Viral War Takjil, Wujud Indahnya Toleransi dan Keragaman Agama

Viral War Takjil, Wujud Indahnya Toleransi dan Keragaman Agama

Ning Lia Isthifama.--

Pada waktu itu, jumlah kaum muslimin sudah semakin banyak dan tersebar di berbagai tempat. Sehingga Rasulullah SAW mengalami kesulitan untuk mengumpulkan mereka pada tiap waktu salat.

Oleh karenanya, Rasulullah SAW bermusyawarah dengan para sahabat dan merundingkan tentang: ‘Bagaimana cara termudah dan teringan untuk mengumpulkan kaum muslimin di masjid pada setiap waktu salat?’

Sahabat memberikan beragam pendapat. Ada yang berpendapat bahwa ketika tiba waktu salat, maka dinyalakan api. Ada juga yang berpendapat meniupkan terompet, ada pula yang berpendapat memukul lonceng, dan pendapat terakhir adalah menyerukan ‘ash-shalah’ sebagai panggilan salat.

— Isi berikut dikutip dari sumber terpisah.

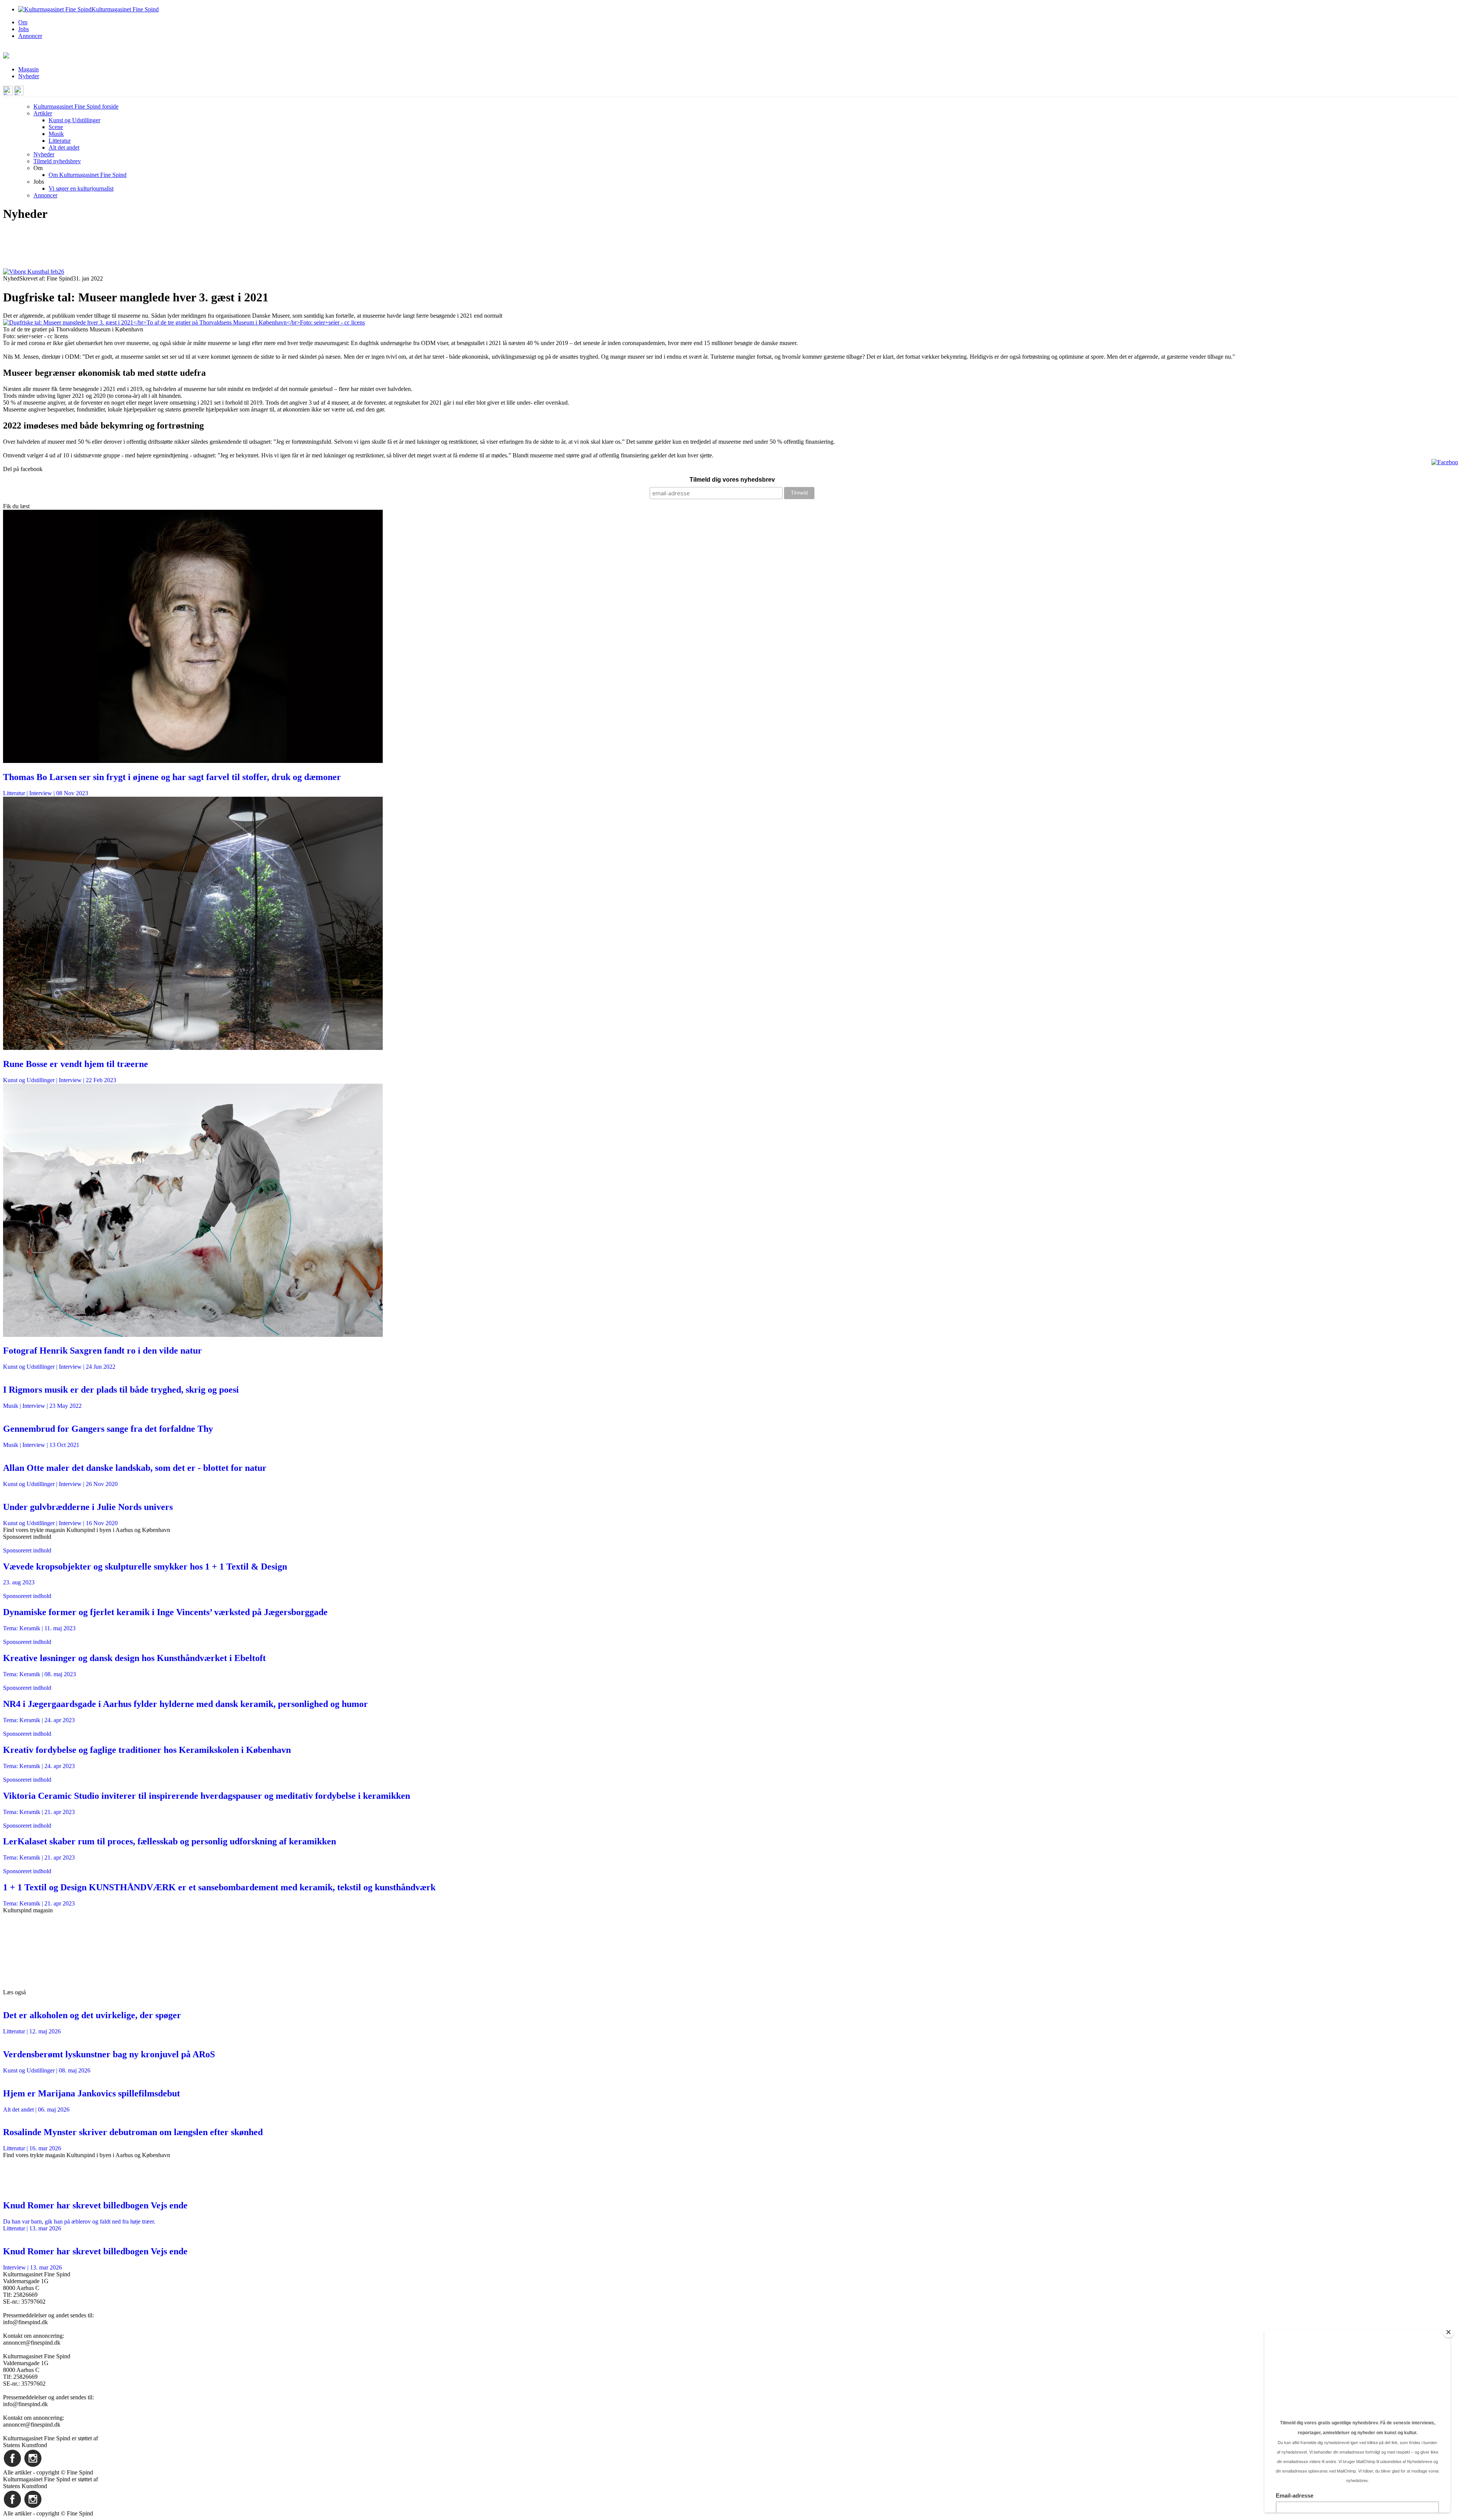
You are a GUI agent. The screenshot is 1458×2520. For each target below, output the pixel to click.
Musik (56, 134)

Rasulullah SAW menyetujui pendapat yang terakhir yang disampaikan oleh sahabat Umar bin Khattab ra. Rasulullah kemudian berkata kepada sahabat Bilal: “Hai Bilal, bangunlah maka panggil lah dengan ash-Shalah”.

Selanjutnya ketika tiba waktu salat, sahabat Bilal berseru: “Ash-Shalatu jami’ah (Mari salat bersama-sama).

Kemudian pada suatu malam, sahabat Abdullah bin Zaid bermimpi melihat seorang lelaki berpakaian serba hijau berkeliling sambil membawa genta atau lonceng. Sahabat Abdullah bertanya: “Hai hamba Allah, apakah engkau hendak menjual genta itu?” Orang itu menyahut: “Apakah yang akan kau perbuat dengan genta itu (jika ingin membeli)?” Sahabat Abdullah menjawab: “Akan kami pergunakan untuk memanggil salat”.

Orang itu berkata: “Maukah engkau diperlihatkan yang lebih baik daripada menggunakan genta untuk memanggil salat?” Sahabat Abdullah menjawab: “Baiklah coba tunjukkan”.

Lantas lelaki tersebut berseru dengan ucapan: “Allahu akbar, Allahu akbar. Asyhadu allaa ilaaha illallah. Asyhadu allaa ilaaha illallah. Asyhadu anna Muhammad ar Rasulullah. Asyhadu anna Muhammad ar Rasulullah. Hayya ‘ala Shalaah. Hayya ‘ala Shalaah. Hayya ‘alal Falaah Hayya ‘alal Falaah. Allahu akbar Allahu akbar. Laa ilaaha illallah.”

Cara menyerukan sholat sesuai isyarah dalam mimpi tersebut pun kemudian dilaksanakan sebagai seruan melaksanakan salat. 

Dalam sejarah permulaan azan tersebut bahwa sesungguhnya segala perbuatan yang berkenaan dengan ‘ubudiyah atau ibadah Islam, tidak diperkenankan mencampur adukkan dengan peribadatan agama lain.

Hal ini dilakukan sebagai bentuk toleransi dan menghormati agama lain. Sebagai contoh, ketika menyerukan salat, jangan dengan cara menyalakan api karena itu identitas kaum Majusi, jangan meniupkan terompet yang merupakan simbol Yahudi, ataupun memukul lonceng yang merupakan identitas Nasrani. Hal ini tak lain bahwa setiap agama memiliki identitas dan harus saling dihormati.

Potret toleransi lainnya adalah ketika Khalifah Umar berhasil merebut tanah Palestina dari kekuasaan Kekaisaran Byzantium (Romawi Timur) pada tahun 638 M (16 H). Palestina (Illya’) pada masa Khalifah Umar memiliki budaya toleransi tinggi.

Konon, ketika tiba di Baitul Maqdis (Illiya’) setelah berhasil menaklukkan dari kekuasaan kaum Nasrani, Khalifah Umar mengunjungi tempat-tempat suci umat Nasrani, salah satunya adalah Gereja Holy Sepulchre.

Saat sedang berada di gereja ini, waktu salat pun tiba. Uskup Sophorius yang merupakan pemimpin umat Kristen pun mempersilakan sang Khalifah untuk salat di tempat ia berada, tapi Umar menolaknya.

Umar menjelaskan, sesuai Firman Allah SWT yang disampaikan melalui Rasulullah SAW: ” Untukmulah agamamu dan untukkulah agamaku”. (QS Al-Kafirun ayat 6).